Under DANE Certificate Usage Type 3, the purpose is to effectively
deliver a public key. No other asserted information is particularly
relevant to the connection - it's simply the provisioning of the
peer's public key via out of bands means. This is further reflected in
the IETF, where proposed extensions to TLS specifically recognize the
need to avoid certificates.

So the use of a certificate is more akin to a "key delivery mechanism"
than it is about delivering signed assertions. Issues such as validity
period or extensions are irrelevant - they are handled at the DNSSEC
layer.

>
> -          The DV cert would be very likely to have undergone automated
> checks for weak keys, weak exponents, not on Debian weak key list, not on
> internal phish lists, etc.)

"Very likely", considering that the Baseline Requirements put this as
a SHALL (eg: MUST). However, because the Baseline Requirements do not
currently specify any minimal assurance level, from the perspective of
a relying party (and a browser), there is no minimum level of
confidence that can be assessed to a CA cert here.

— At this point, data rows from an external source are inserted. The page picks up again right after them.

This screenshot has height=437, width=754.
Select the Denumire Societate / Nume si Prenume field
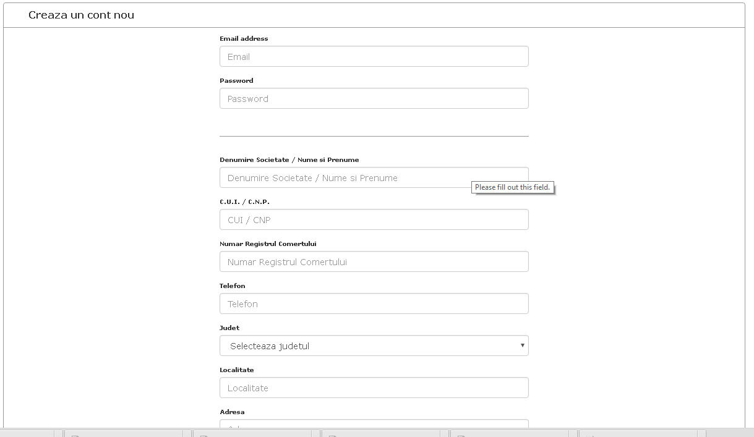click(374, 177)
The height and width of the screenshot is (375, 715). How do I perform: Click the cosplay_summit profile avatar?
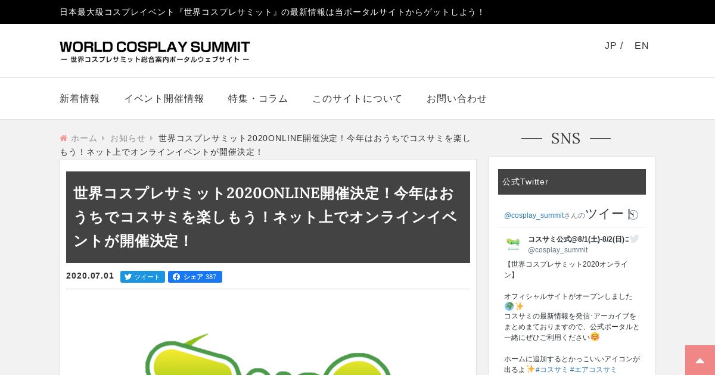[513, 244]
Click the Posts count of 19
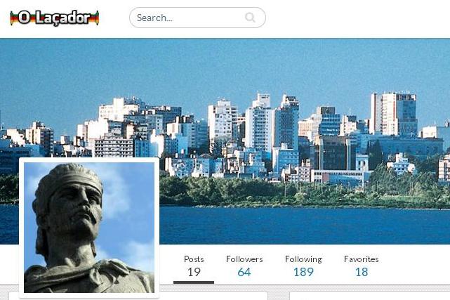 (194, 272)
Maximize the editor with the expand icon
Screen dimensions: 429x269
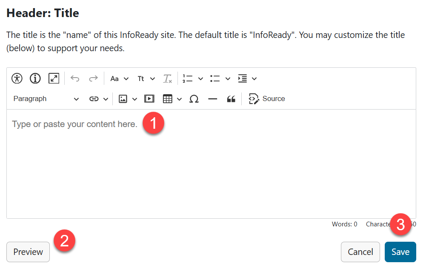(x=54, y=78)
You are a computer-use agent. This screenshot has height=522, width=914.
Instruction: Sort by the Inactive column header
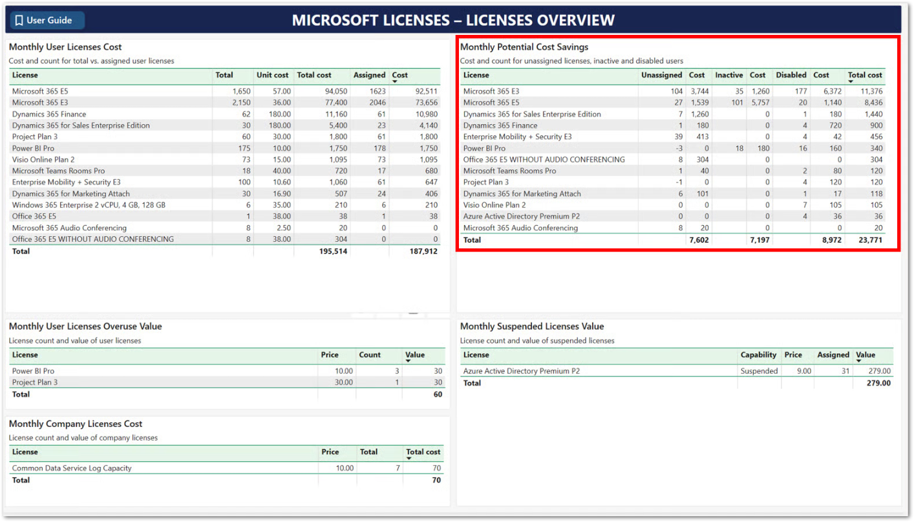tap(728, 75)
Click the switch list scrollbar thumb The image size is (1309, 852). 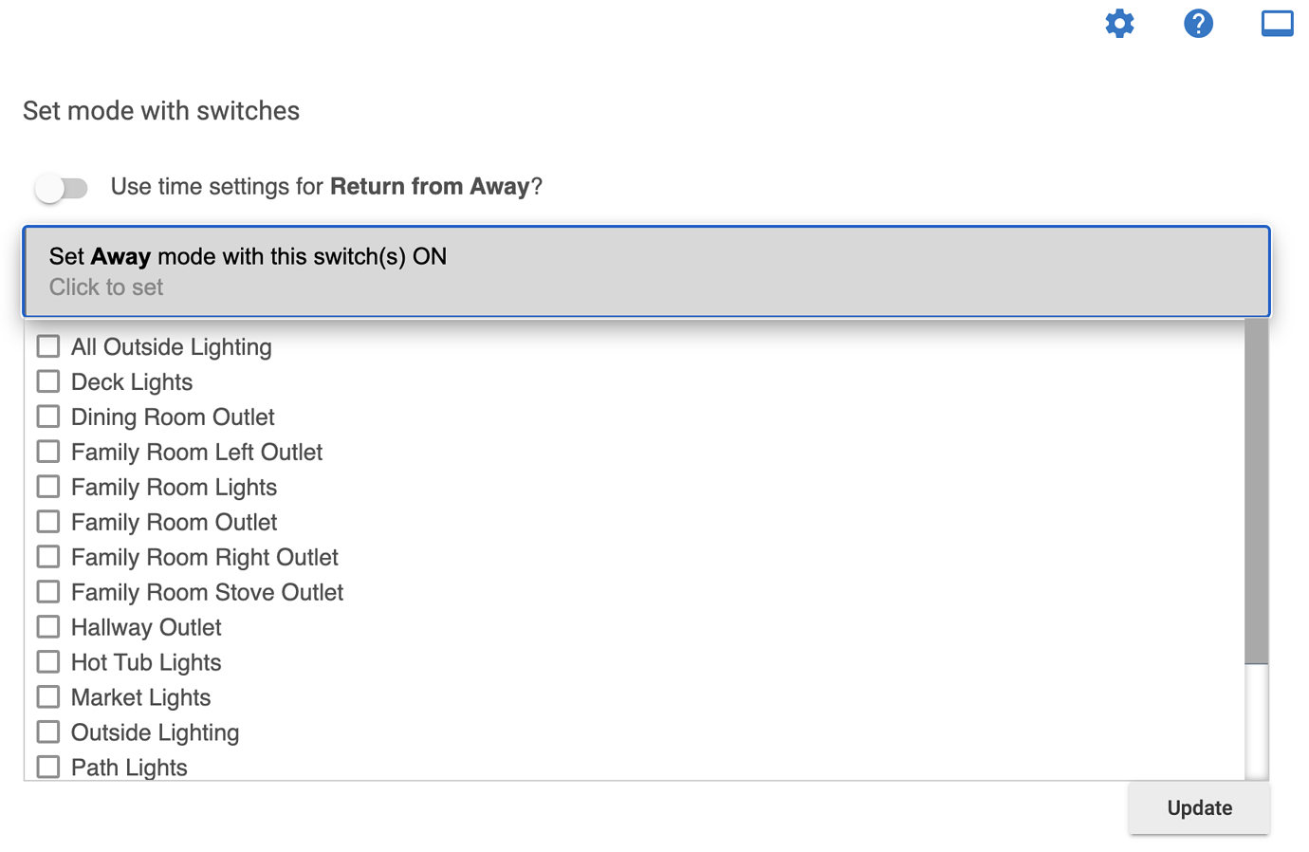point(1257,491)
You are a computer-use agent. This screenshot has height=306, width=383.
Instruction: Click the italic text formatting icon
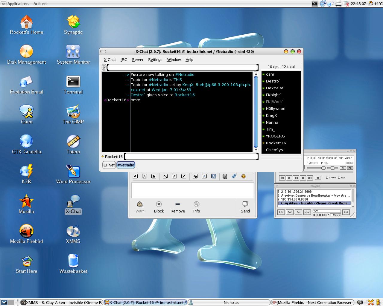coord(145,176)
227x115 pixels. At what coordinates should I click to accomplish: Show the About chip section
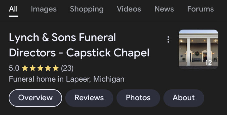(184, 98)
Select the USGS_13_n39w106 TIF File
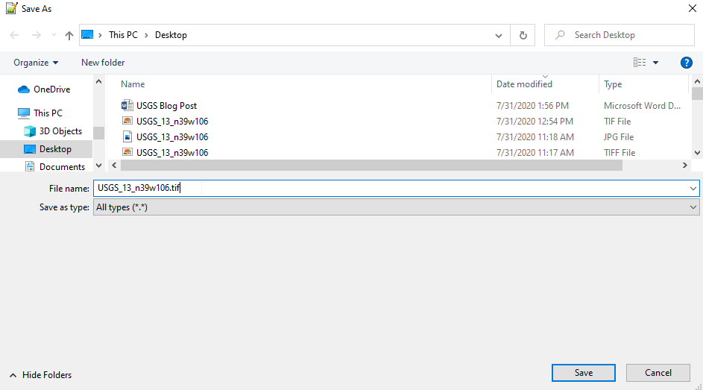703x390 pixels. tap(171, 122)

For example, I believe the discussions regarding Unicode "confusibles"
highlights that even under the BR or EV certification regimes, there
is still ample opportunity for abuse.

>
> -          The DV cert would contain AIA and/or CDP extensions, so if the CA
> detects that the site is fraudulent, it can revoke the cert.

And how is this different from the registrar revoking the DNS
registration (eg: due to a WIPO UDRP typosquatting claim)?

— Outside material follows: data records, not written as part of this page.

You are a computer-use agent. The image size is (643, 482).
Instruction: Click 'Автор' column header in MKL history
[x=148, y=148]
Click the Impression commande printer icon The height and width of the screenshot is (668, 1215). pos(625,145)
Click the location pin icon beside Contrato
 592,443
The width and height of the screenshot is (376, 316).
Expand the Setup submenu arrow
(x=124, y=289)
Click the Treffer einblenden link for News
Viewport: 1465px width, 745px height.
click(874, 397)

The DNSSEC approach has the potential at a greater turn-around (due to
being constrained by the validity of the DNS response), rather than
the 3-10 day publication period for CRLs and OCSP information.

>
>
>
> I feel strongly that a site (either real or fake) with a self-signed
> certificate with a 30-year validity, containing a 1024-bit Debian weak key,
> no basicConstraints or CA=true should not be given the same “trusted cert”
> status indicators as a DV cert.

The 30 year validity is inconsequential - it is the DNSSEC's cache
time that provides the time validity information. Neither does the
basicConstraints extension have any effect, since again, the
certificate is simply a "public key delivery method" (Type 3 is very
constrained to the *end-entity* certificate)

The only issue with this specific example is with regards to a
1024-bit Debian weak key, but this, along with other such "security
failures", are checks that are being jointly implemented by both CAs
(at time of issuance) and Browsers (at time of verification), as a
form of defense in depth. So even under a DNSSEC/DANE regime, there is
still defense against this class of errors.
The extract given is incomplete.